Le Mouvement Ecologiste Indépendant avait été le premier à rendre publique, en Janvier dernier, une carte de France des essais en plein champ de plantes transgéniques effectués au cours de la campagne agricole 1998. Le M.E.I. a récidivé au cours d'une conférence de presse, tenue à Paris le 26 Octobre, en divulguant une carte de France complète des O.G.M. dont l'expérimentation a été autorisée dans nos campagnes au cours de l'année 1999.

 

Le total s'élève à 357 sites d'essais autorisés sur tout l'hexagone. Le tiercé gagnant est, cette année encore, la betterave (129 sites), le maïs (121 sites), et le colza (79 sites). Viennent ensuite le soja (12 sites), la vigne (5 sites), le peuplier (4 sites), le tabac (3 sites), le tournesol (2 sites), la pomme de terre (1 site) et le coton (1 site). Il se confirme donc que l'effort porte sur les grandes cultures industrielles. Les manipulations génétiques testées visent pratiquement toutes une augmentation de la productivité, en permettant à la plante, soit de sécréter un pesticide, soit de résister à un herbicide total produit par la même compagnie. Soulager l'humanité souffrante relève donc de la communication, pas de la réalité.

 

Les Régions les plus touchées sont Midi-Pyrénées (55 sites !), battant de peu le Centre (53 sites), suivi de la Picardie (43 sites).
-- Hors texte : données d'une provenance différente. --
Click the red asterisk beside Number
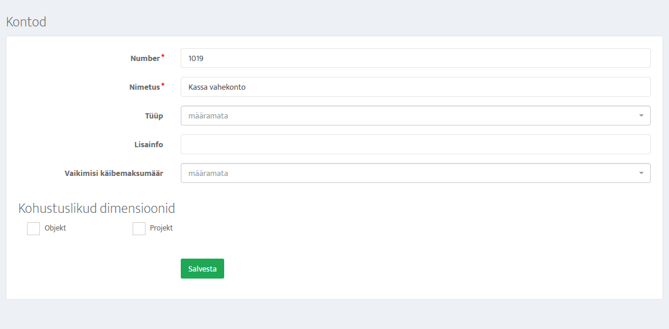The image size is (669, 329). (163, 56)
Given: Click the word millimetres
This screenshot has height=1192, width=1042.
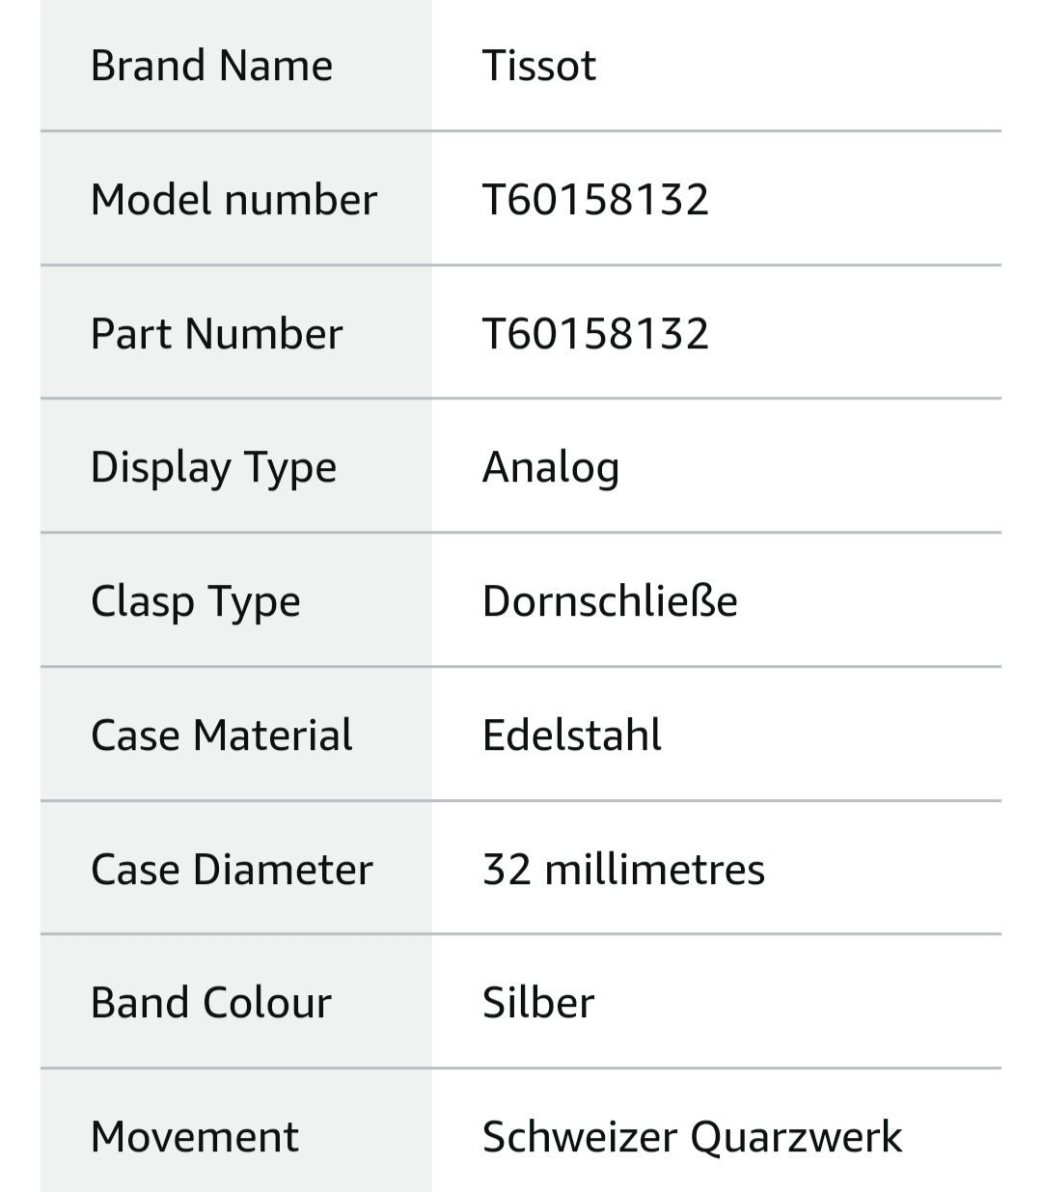Looking at the screenshot, I should [654, 870].
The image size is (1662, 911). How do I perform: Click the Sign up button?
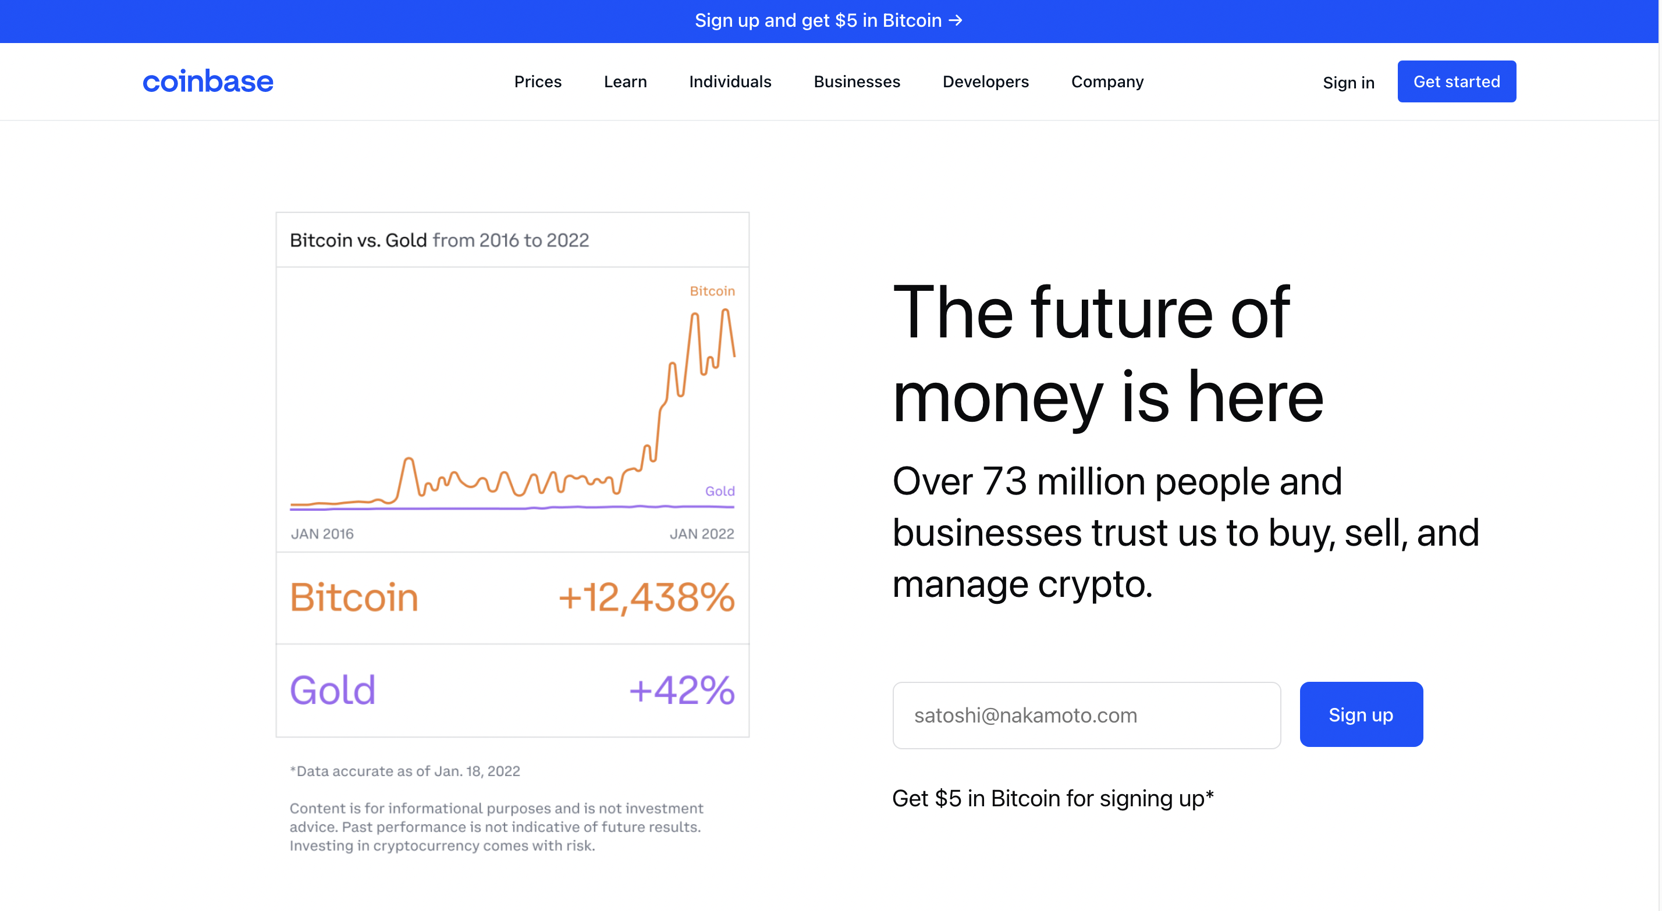pos(1361,714)
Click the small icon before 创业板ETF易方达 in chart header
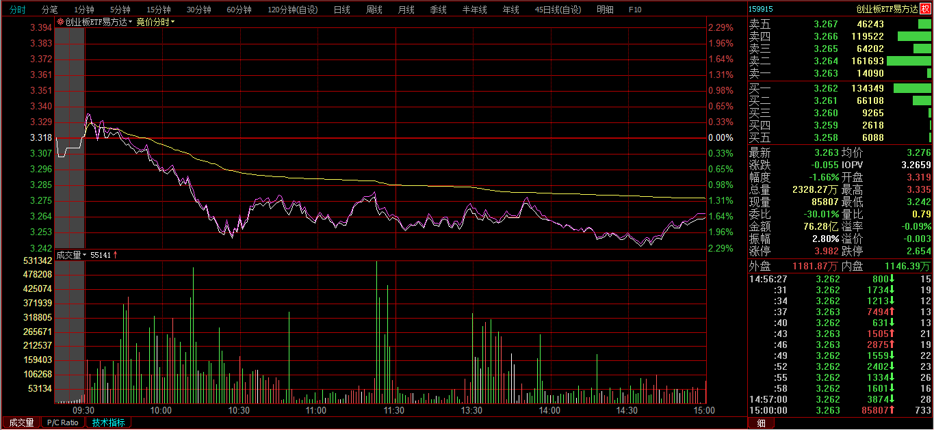934x430 pixels. click(x=60, y=22)
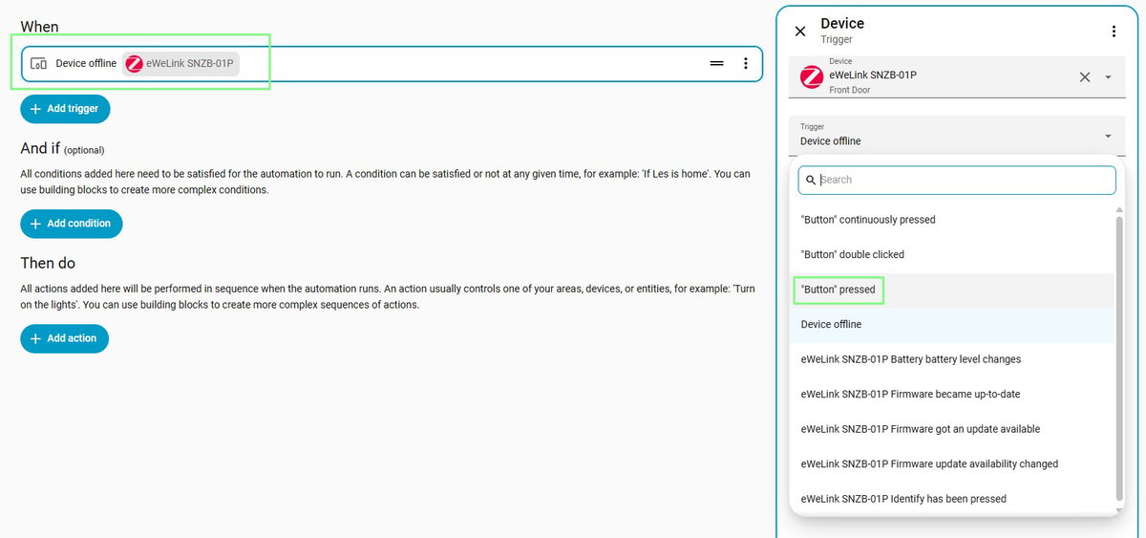This screenshot has height=538, width=1146.
Task: Select "Button" double clicked option
Action: tap(952, 254)
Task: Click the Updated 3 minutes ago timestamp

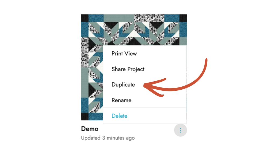Action: click(108, 138)
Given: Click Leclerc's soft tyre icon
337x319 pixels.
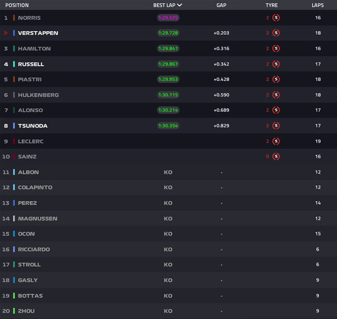Looking at the screenshot, I should coord(276,141).
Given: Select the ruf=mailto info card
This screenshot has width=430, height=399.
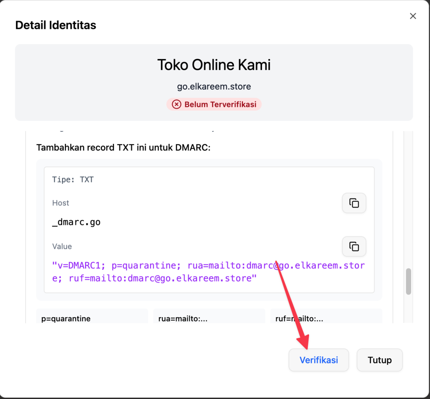Looking at the screenshot, I should (x=325, y=317).
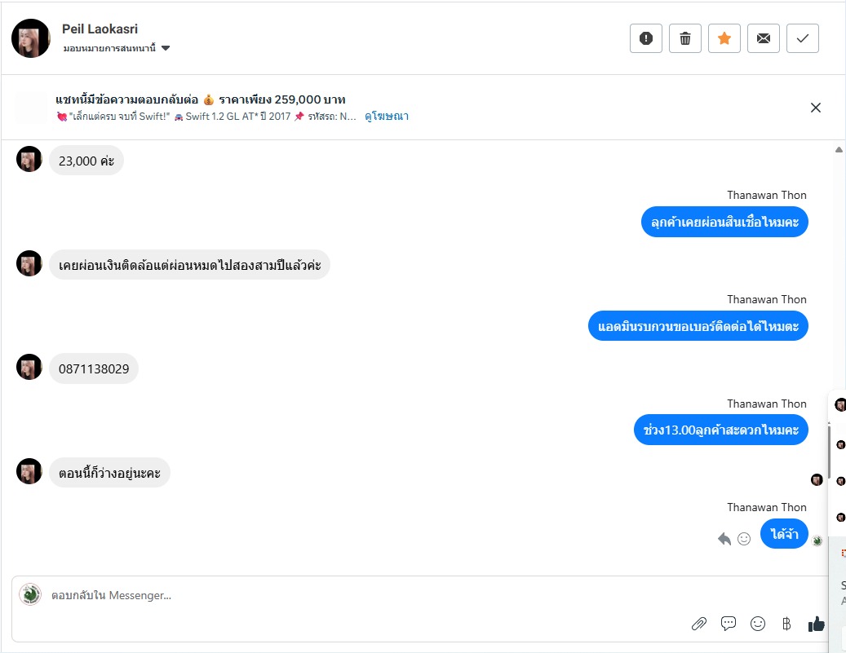The height and width of the screenshot is (653, 846).
Task: Open the 'ดูโฆษณา' view ad link
Action: click(x=387, y=117)
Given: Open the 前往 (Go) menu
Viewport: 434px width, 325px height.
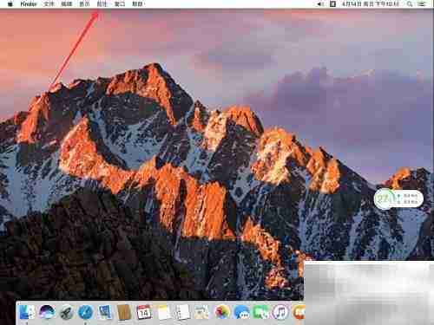Looking at the screenshot, I should click(x=102, y=4).
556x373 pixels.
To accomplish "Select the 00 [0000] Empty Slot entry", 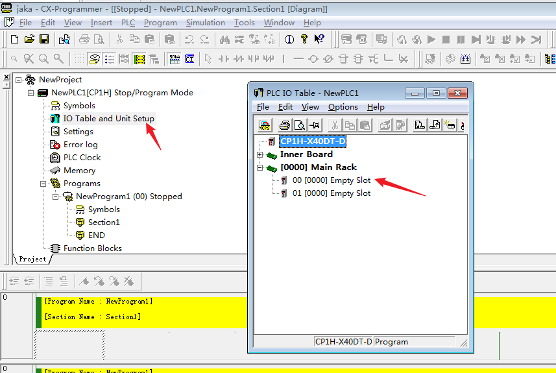I will click(332, 180).
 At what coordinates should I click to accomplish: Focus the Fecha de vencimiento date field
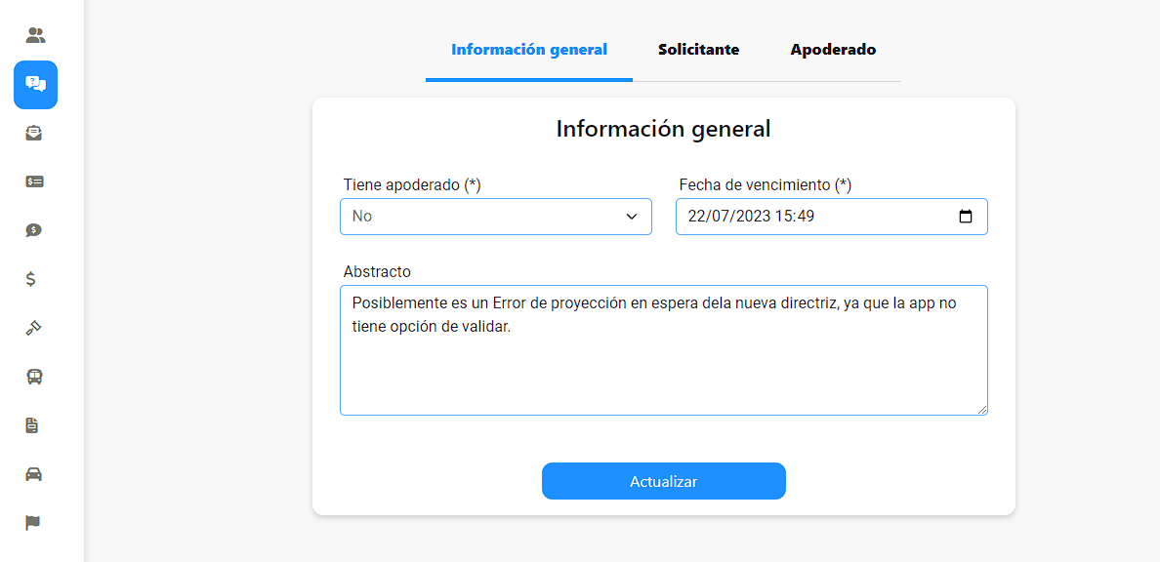coord(832,217)
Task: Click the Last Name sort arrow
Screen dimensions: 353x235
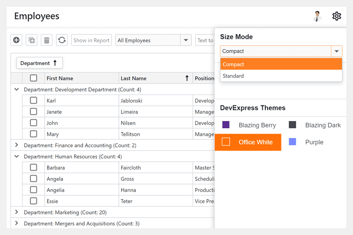Action: click(187, 78)
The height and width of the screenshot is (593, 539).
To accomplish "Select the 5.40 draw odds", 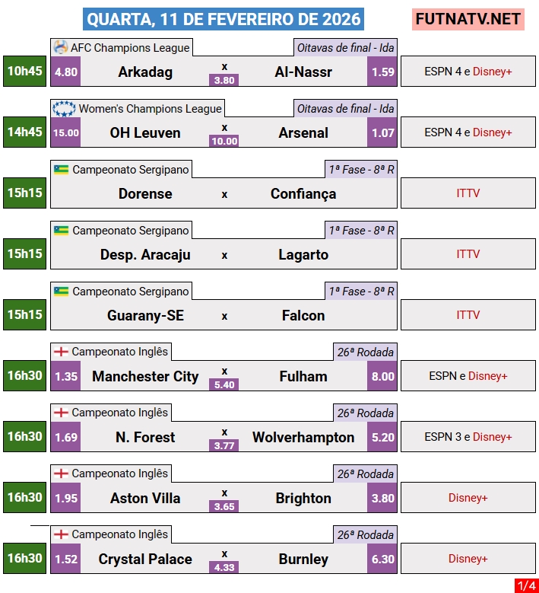I will coord(224,384).
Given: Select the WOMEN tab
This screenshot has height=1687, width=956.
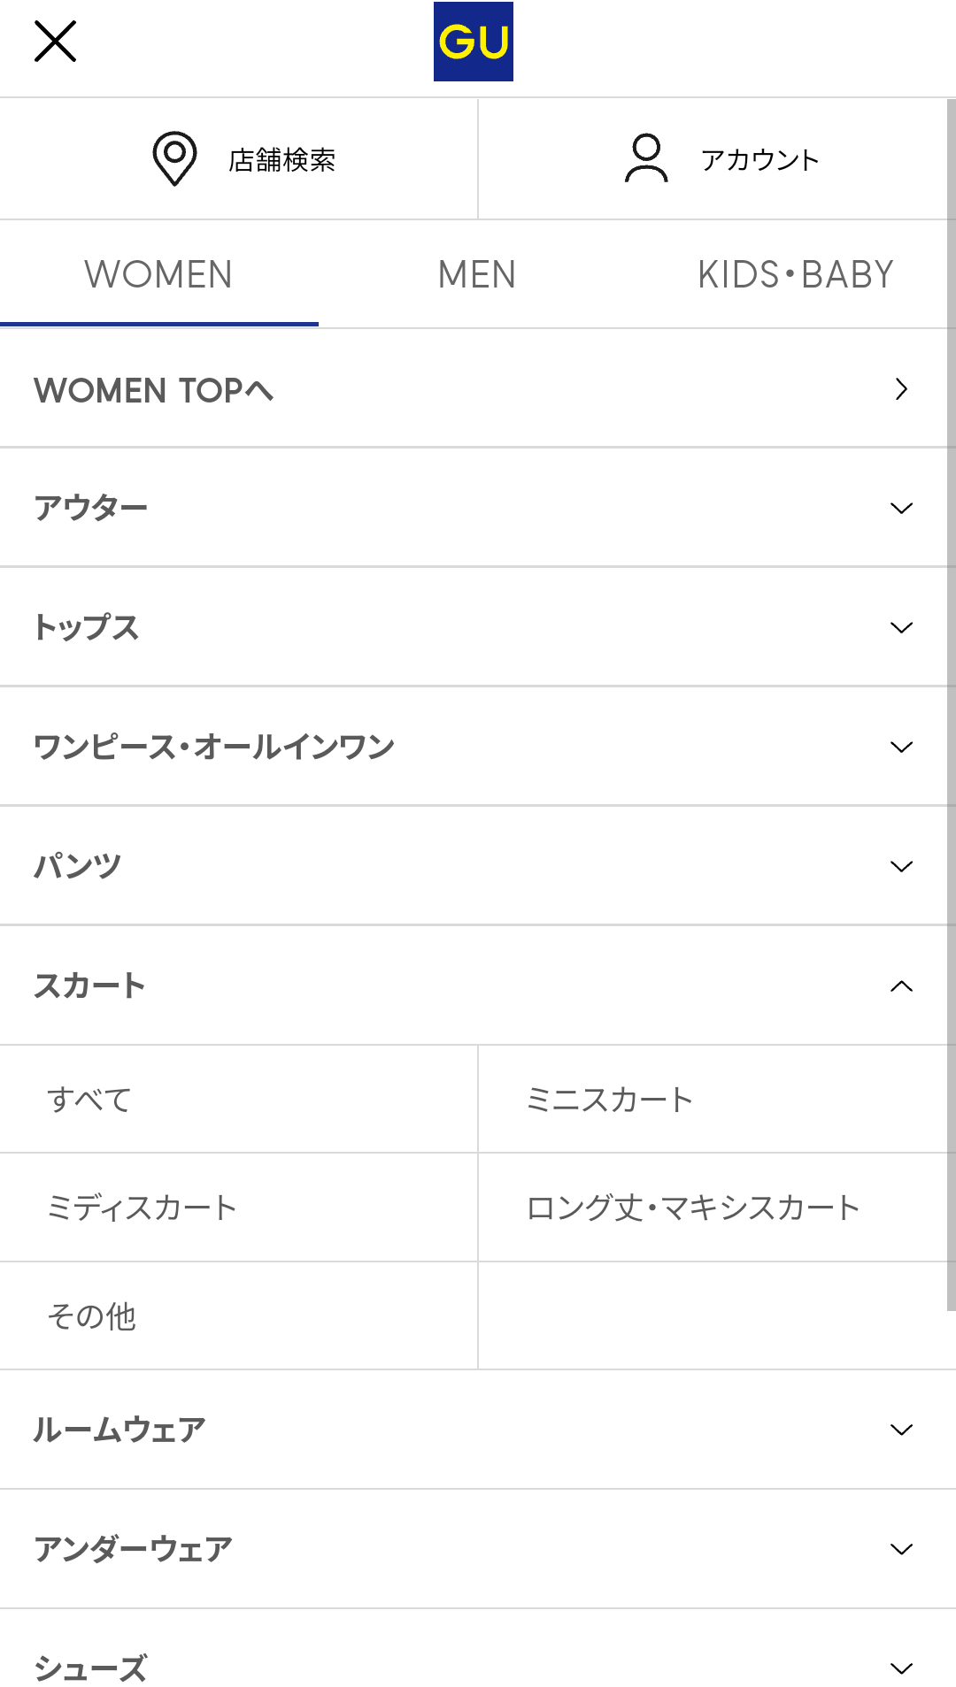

Les départements champions sont le Loiret, l'Oise et la Marne (21 sites), la Côte-d'Or (19 sites) et le Lot-et-Garonne (18 sites). Les Régions indemnes de sites d'expérimentation d'O.G.M. sont la Corse, la Franche-Comté, le Limousin et PACA.

 

Les responsables de ces essais sont les désormais célèbres Monsanto, Novartis, DuPont (Pioneer), Rhône-Poulenc et Hoescht (Agr'Evo), … mais aussi la recherche publique. Ainsi l'Institut National de la Recherche Agronomique (I.N.R.A.), qui occupe des positions prépondérantes, tant à la Commission du Génie Biomoléculaire (C.G.B.) qui supervise les essais, qu'à la nouvelle Agence Française pour la Sécurité Sanitaire des Aliments (A.F.S.S.A.), est à la fois juge et partie.

 

On relève une diminution sensible du nombre total de sites expérimentaux, par comparaison avec les données de 1998, qui ont été rendues publiques par la Commission du Génie Biomoléculaire (C.G.B.) dès Août dernier (une rapidité sans précédent, amélioration à laquelle le M.E.I. n'est certainement pas étranger). Il ne faut pas y voir une régression de l'effort de recherche appliquée sur les plantes transgéniques ! Chaque dossier d'autorisation déposé à la C.G.B. implique en effet de multiples essais, sur des sites différents. La montée de la contestation des O.G.M. et les destructions de parcelles expérimentales ont simplement conduit les multinationales de la biotechnologie à mieux cibler leurs essais (sans doute effectués dans des communes supposées « sures ») : un même dossier d'autorisation concerne donc moins de sites qu'auparavant.

 

Au cours de la même conférence de presse, le M.E.I. a également dénoncé l'action de la Direction Générale de l'Alimentation, visant à maintenir confidentielle la localisation des parcelles d'essais, contrairement à la Loi. Enfin il a été rendu public un modèle de délibération, élaboré par des juristes, qui permet aux Conseils Municipaux qui le souhaiteraient d'interdire la culture de tout O.G.M. sur le territoire de leur commune.